In opening his presentation, Crowe began with a look at quarterly data.
“The information [we’re] getting today is all over the place,” he said, noting that some is good and some bad. He said looking at the data over at longer period of time may give a clearer picture of what’s happening. According to Crowe, the last three quarters of total payroll employment data have continued to increase, while the last couple of months the data has not been as encouraging.
“My foundation for [this] forecast is that these couple months are an exception to the rule and simply some readjustment to extra growth,” he said.
Looking at unemployment data, though, he noted that this has been declining. One reason, however, is the fact that some people are just falling out of the market all together.
In terms of real gross domestic product, 2012 started OK, he said.
“Not great, but still above 2 percent growth, probably due in part because the last quarter of last year was somewhat better than expected,” said Crow.
The consumer confidence index has also seen improvement. Crowe said this is a critical component of the whole housing industry.
“If [people] can feel more comfortable about the future then other conditions in the market are conducive to growth,” he said.
Taking a look at single-family permits, these have seen very modest growth. “The weakest part of residential sector,” said Crowe, “but at least no decline.” He added that multi-family permits have seen significant growth since the middle of 2009.
But markets are local, he reminded listeners.
“House prices and house movement is so different one place to another,” said Crowe, explaining that the ratio of prices to income is an affordability measure and that ratio varies for different places.
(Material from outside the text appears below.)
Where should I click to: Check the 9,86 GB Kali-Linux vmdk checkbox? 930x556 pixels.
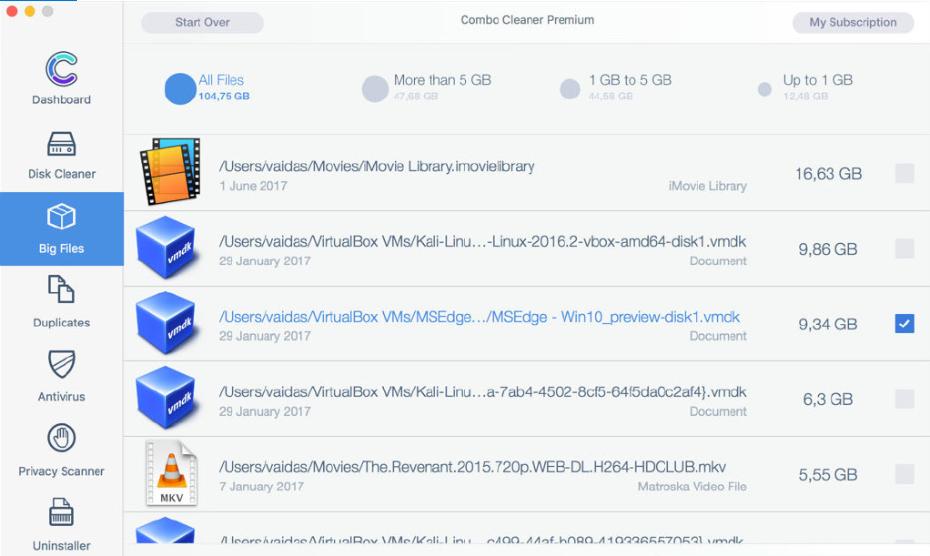pyautogui.click(x=904, y=248)
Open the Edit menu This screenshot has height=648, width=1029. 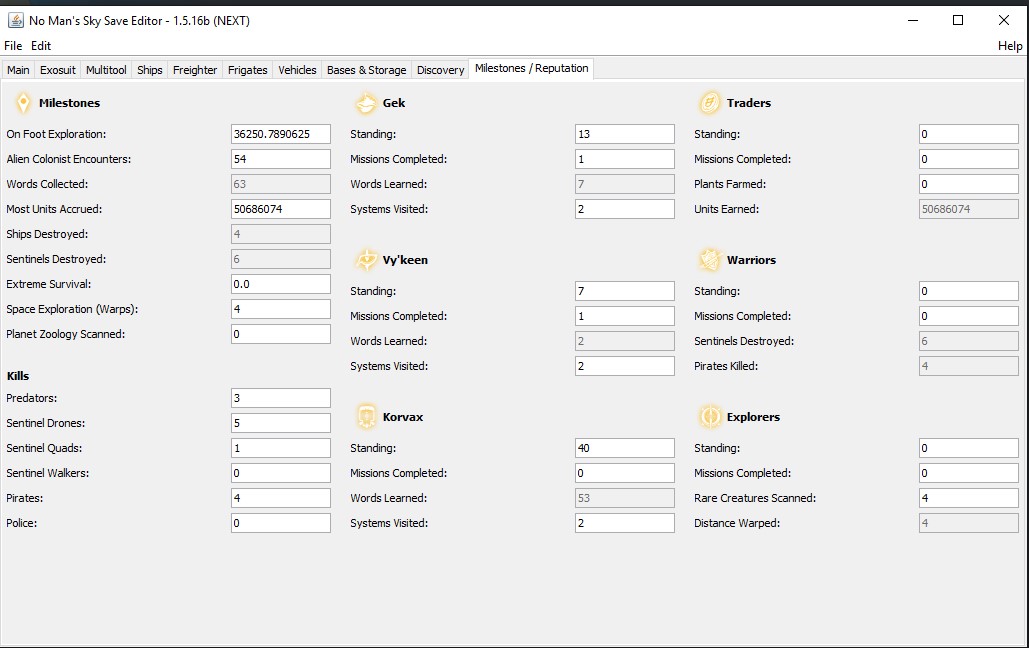(41, 46)
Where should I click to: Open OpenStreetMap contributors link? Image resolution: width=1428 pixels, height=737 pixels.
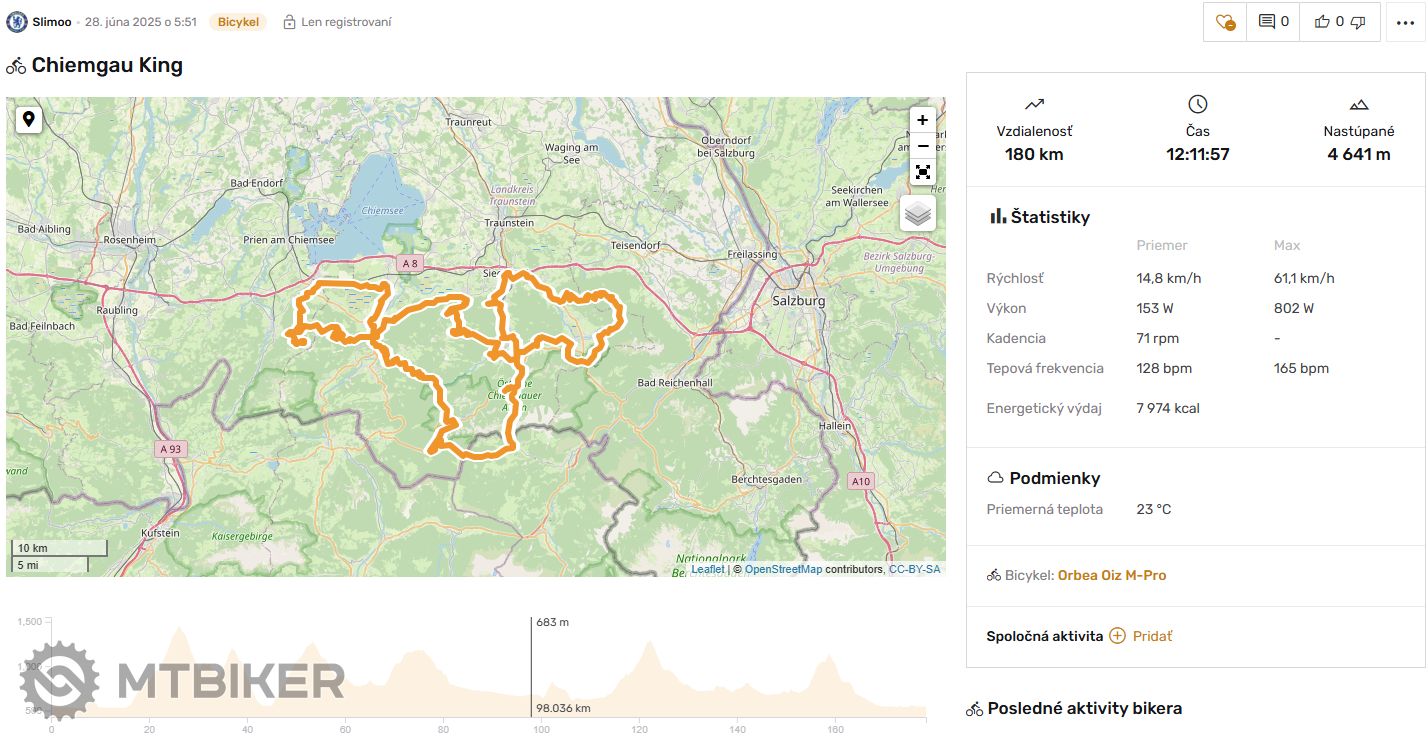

At one time, around 2005, Crowe explained, the house price-to-income ratio rose significantly in the whole country to almost five, meaning that across the country house prices were five times more than income.
“But now that’s back down to where it should be (around three), though not everywhere,” said Crowe. He explained that the elevation of mortgage distress is different all over the country. “There’s a little over eight month’s supply of homes in serious mortgage distress,” said Crowe. “It’s still a problem, in some states more than others.”
As far as what to expect in the future, Crowe said it will likely be a modest increase. So just what should the market expect? Crowe predicts single-family starts to be at half a million for the year, which he says is still extremely low; barely 1/3 of the way to recovery. Multi-family, though, will be much better. By 2013 Crowe expects to see 235,000 starts for the year, which he says is much closer to normal.
As for remodeling, Crowe noted that the NAHB remodeling market index shows sentiment has been up since 2011. His forecast is for continued increase: 12 percent this year and 8 percent next year.